Wajah ganda kemanusiaan
Saat itu, Cole memang habis dihajar kerumunan penonton. Namun, Don optimis, catatan kelam itu tak akan terulang kepada dirinya. Sebab, Don punya dua senjata.
Pertama, Green Book. Kedua, Tony “Lip” Vallelonga (Viggo Mortensen). Green Book merupakan brosur perjalanan paling penting yang dipublikasi khusus oleh pelancong kulit hitam, untuk memberi rasa aman singgah di tempat “ramah”.
Green Book berisi daftar penginapan dan restoran yang mengizinkan kaum kulit berwarna masuk, tanpa khawatir ada penganiayaan, penembakan, penggantungan, dan penikaman massa—di mana pelakunya punya hak impunitas.
Menariknya, Green Book yang punya jargon “Berlibur Tanpa Kejengkelan” ini dilengkapi daftar harga, termasuk fasilitas dan menu restoran.
Sejarahnya, Green Book ditujukan untuk pengendara motor kulit hitam di Amerika. “Buku hijau”. itu dibuat Victor Hugo Green, tukang pos Afro-Amerika kelahiran Harlem, bekerja di Hackensack, New Jersey.
Menurut kritikus film Alissa Wilkinson dalam artikelnya “Green Book builds a feel-good comedy atop an artifact of shameful segregation.
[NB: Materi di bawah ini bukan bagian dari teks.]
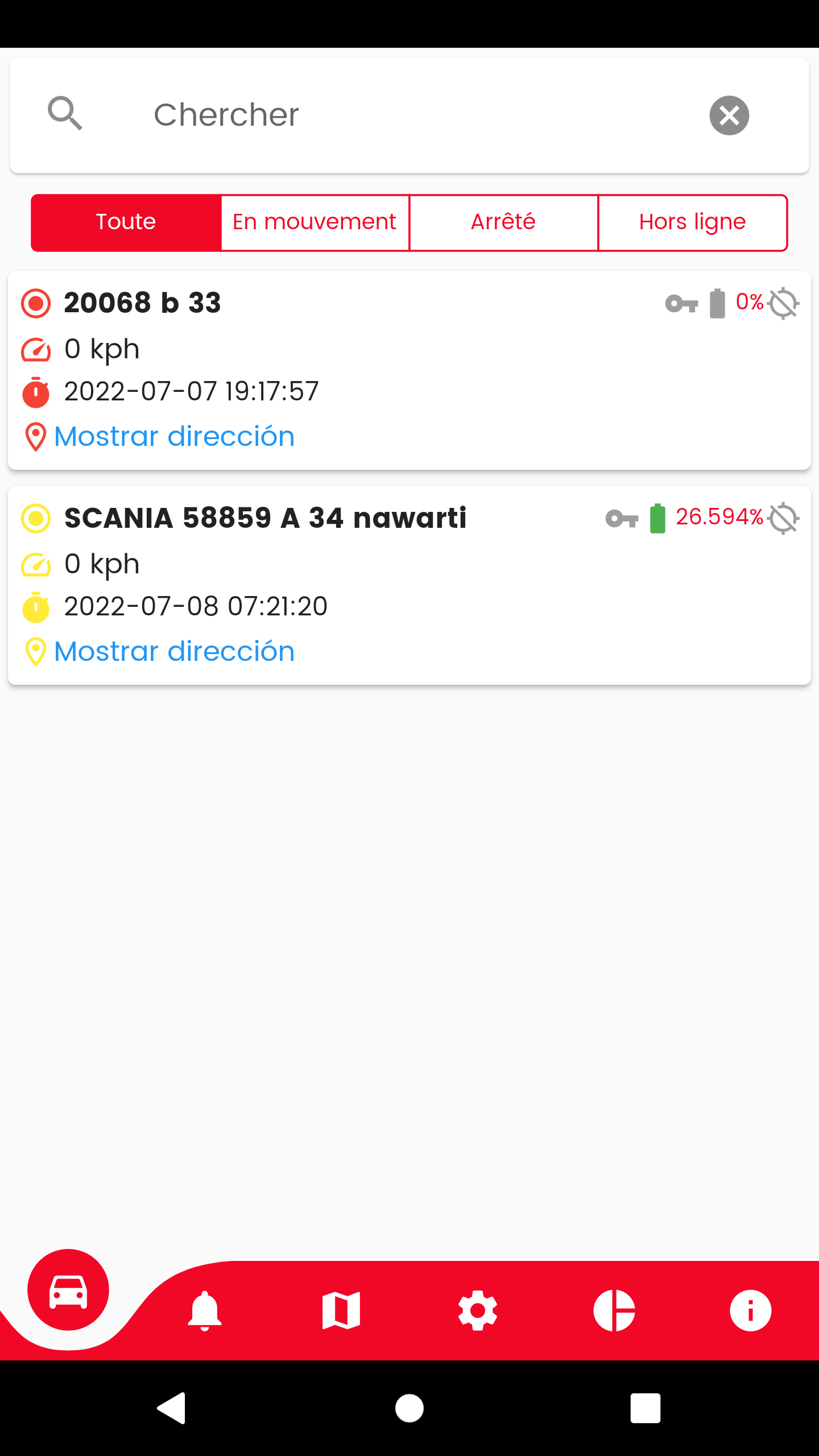Switch to the En mouvement tab

pos(315,222)
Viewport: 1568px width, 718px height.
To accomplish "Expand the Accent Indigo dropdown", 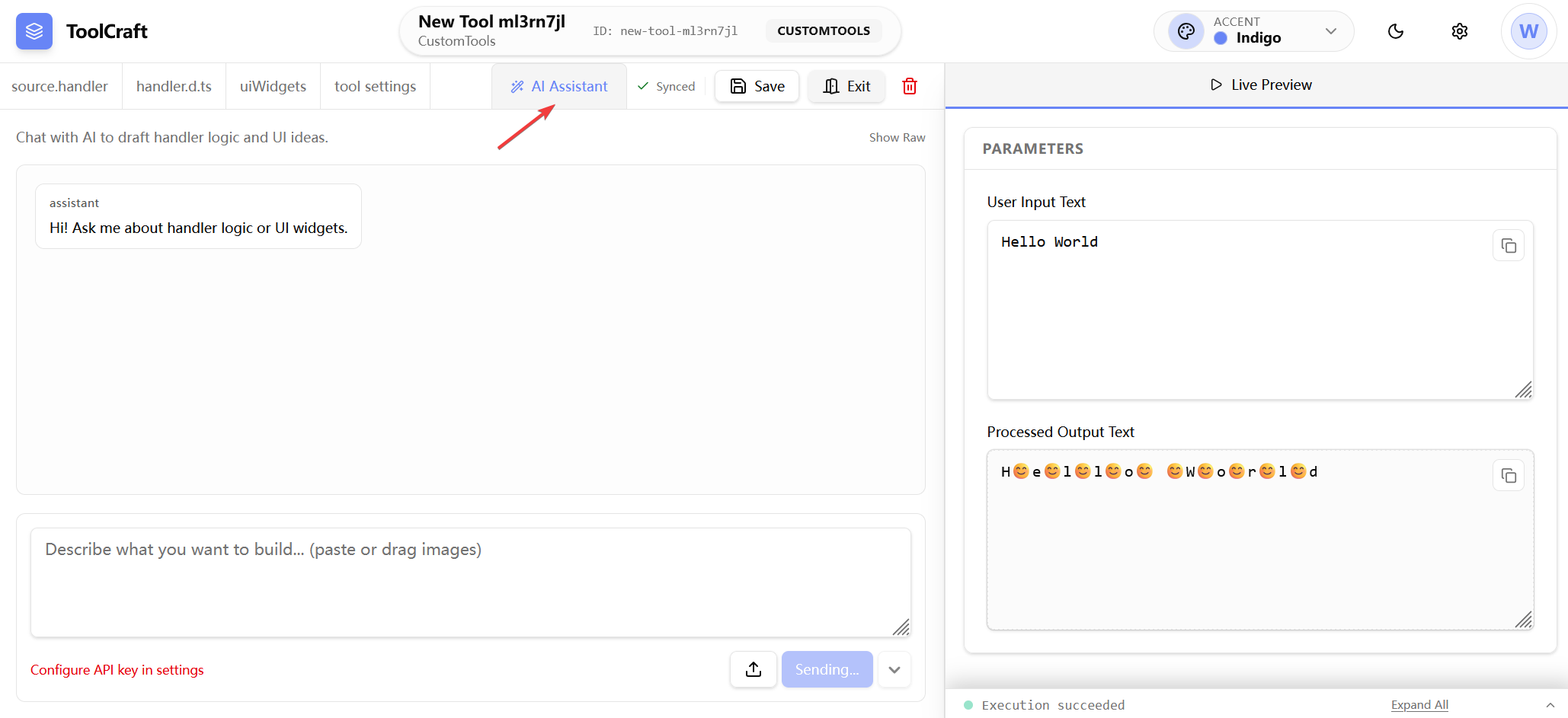I will click(1330, 31).
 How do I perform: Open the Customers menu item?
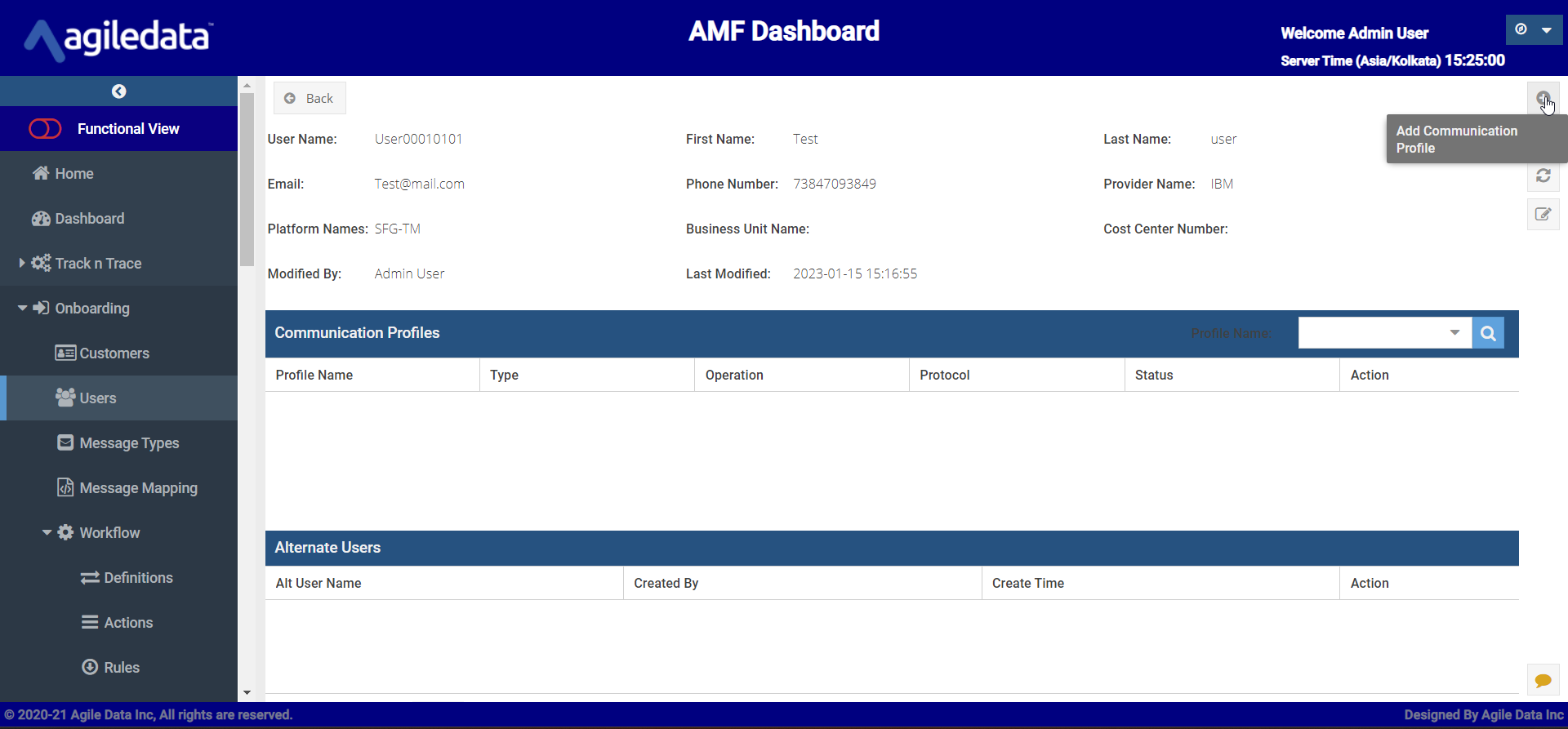114,353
Yikes” di Vox edisi 9 Januari 2019, Green mengerjakan proyek itu dari 1938 hingga 1966, tak lama usai Undang-Undang Hak Sipil diteken, setelah jeda Perang Dunia II selama empat tahun.
Sebanyak 22 edisi dan satu suplemen Green Book yang terbit selama kurun waktu tadi, kini sudah dihimpun dan didigitalisasi Pusat Penelitian Budaya Hitam Schomburg di Perpustakaan Umum New York.
Namun, dalam film ini, Green Book tetap nihil—tanpa seorang sopir sekaligus pelayan seperti Tony, family man Italia yang jago berkelahi, berkelakar sepanjang waktu, dan tanggung jawab atas pekerjaannya. Reputasi Tony itulah yang membuat Don tertarik menyewa jasanya, terutama agar dia merasa aman sepanjang pergelaran musik di sejumlah kota.
Apakah asa Don terkabul?
Tidak juga. Baru separuh perjalanan, Don babak belur dihajar kelompok pria di sebuah bar, Louisville, Kentucky hanya karena warna kulitnya berbeda. Untung ada Tony yang pasang badan menyelamatkannya. Di lain waktu, dia dipenjara hanya karena kedapatan menyewa jasa pria kulit putih, yang dianggap tak layak dilakukan “manusia kelas dua” sepertinya.
Diskriminasi pada Don tak sekadar berupa hajar-menghajar, dia dilarang makan di restoran yang notabene telah mengundangnya tampil memainkan piano di sana. Dia hanya boleh menggunakan toilet bedeng dari kayu dekil, di antara semak-semak di halaman tuan rumah yang memintanya tampil bersama Trio Don Shirley.
“Orang-orang kulit putih mengundangku bermain musik hanya demi membuktikan, mereka manusia berbudaya. Di luar itu, aku tetap Negro yang dipandang sebelah mata,” ujar Don suatu malam, setelah berhasil lolos dari bui, karena menelepon adik Presiden Amerika Serikat, Bobby Kennedy.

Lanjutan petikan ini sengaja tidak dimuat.